Lowthers, Megan, “Sexual-Economic Entanglement: A Feminist Ethnography of Migrant Sex Work Spaces in Kenya” (2015). Electronic Thesis and Dissertation Repository. Paper 3423.

Abstract:

The recent anti-trafficking fervour as well as the moral panic surrounding prostitution has given rise to large gaps within migrant sex work research, especially in Africa. Despite this, sexual commerce remains a viable economic activity for many women in East Africa, a region where variable migration patterns are central to everyday social, cultural, and economic life. Framed by anthropology, feminist geography, and postcolonial theory, this research examines migrant female sex workers’ everyday experiences across time, space, place, and scale from one ethnographic location in Naivasha, Kenya. In order to explore how different migration patterns and types of sexual-economic exchange are entangled, qualitative research was conducted among 110 migrant female sex workers and 15 community representatives. Emphasizing the public relevance of both sexual commerce and everyday migration, African literary tools also frame the migration stories of female sex workers originating from, arriving to, or transiting through Naivasha. This research reveals how street level sex work is reproduced amidst the current global political economy at migrant spaces including an IDP camp, flower farms, along East African highways, and through mobile phone technology. This research also contributes to a better understanding of the often excluded female sex worker – the displaced, migrant, or sex worker in transit – as a complete, engendered person by recognizing her complex lived realities, relationships, and risks. And while migration is predominantly associated with increased vulnerabilities, this research further demonstrates how different types of sexual-economic exchange through different migration patterns variously entangle victimhood and empowerment in complex ways. These findings are especially significant for interdisciplinary academic studies as well as policy and programming addressing sex worker migration in Africa.

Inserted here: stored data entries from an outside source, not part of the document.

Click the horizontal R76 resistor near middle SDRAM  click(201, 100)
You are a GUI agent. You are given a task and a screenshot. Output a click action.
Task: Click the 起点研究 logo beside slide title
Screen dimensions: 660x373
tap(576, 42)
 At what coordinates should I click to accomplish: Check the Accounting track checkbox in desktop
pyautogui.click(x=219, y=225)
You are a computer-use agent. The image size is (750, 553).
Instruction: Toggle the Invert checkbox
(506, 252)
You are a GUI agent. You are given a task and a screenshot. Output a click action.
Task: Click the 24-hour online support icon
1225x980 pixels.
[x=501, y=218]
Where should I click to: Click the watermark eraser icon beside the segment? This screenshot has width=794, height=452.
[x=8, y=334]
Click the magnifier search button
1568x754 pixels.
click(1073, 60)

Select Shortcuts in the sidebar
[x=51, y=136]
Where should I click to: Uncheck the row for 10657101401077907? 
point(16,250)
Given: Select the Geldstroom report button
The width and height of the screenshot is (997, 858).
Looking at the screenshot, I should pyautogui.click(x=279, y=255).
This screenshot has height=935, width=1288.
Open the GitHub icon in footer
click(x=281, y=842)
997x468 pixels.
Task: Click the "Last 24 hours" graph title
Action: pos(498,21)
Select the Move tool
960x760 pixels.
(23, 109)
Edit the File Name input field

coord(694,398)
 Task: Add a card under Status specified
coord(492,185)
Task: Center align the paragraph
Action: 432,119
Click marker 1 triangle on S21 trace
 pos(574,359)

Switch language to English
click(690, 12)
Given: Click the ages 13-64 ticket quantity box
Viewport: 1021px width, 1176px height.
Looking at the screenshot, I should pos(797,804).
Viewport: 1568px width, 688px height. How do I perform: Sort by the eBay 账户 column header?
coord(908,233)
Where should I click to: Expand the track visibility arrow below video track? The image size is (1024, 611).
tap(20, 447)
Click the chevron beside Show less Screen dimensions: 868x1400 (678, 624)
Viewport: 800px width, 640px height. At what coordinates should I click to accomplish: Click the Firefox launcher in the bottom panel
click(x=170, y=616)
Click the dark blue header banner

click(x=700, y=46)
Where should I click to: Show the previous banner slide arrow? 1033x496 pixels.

Public URL: http://ir.lib.uwo.ca/etd/3423

Choo, Hae Yeon. “Selling Fantasies of Rescue: Intimate Labor, Filipina Migrant Hostesses, and US GIs in a Shifting Global Order.” positions: east asia cultures critique 24.1 (2016): 179–203.
Abstract

Based on ethnographic research in an US military camp town in South Korea, this article examines camp town sexual commerce as a manifestation of shifting global hierarchies amid Asia’s economic ascendance and the decline of US hegemony. Challenging the dichotomous constructions of US GIs as powerful agents and of migrant club hostesses as trafficked victims, the author highlights their shared conditions of “indentured mobility” as constrained subjects bound by migrant labor contracts in their quest for mobility. Revisiting the persisting power asymmetry between US GIs and migrant hostesses, the author’s ethnography reveals the ways in which power differentials are deployed by hostesses and club owners as a resource to incite the discourse of benevolence and rescue that attracts US GI customers to the clubs. By engaging the US military camp town as a space of migrant encounter, this article illuminates how global geopolitics, uneven capitalist development, and transnational migration are entangled with intimacy, power, and emotions to shape intimate labor at a critical juncture of the changing global order.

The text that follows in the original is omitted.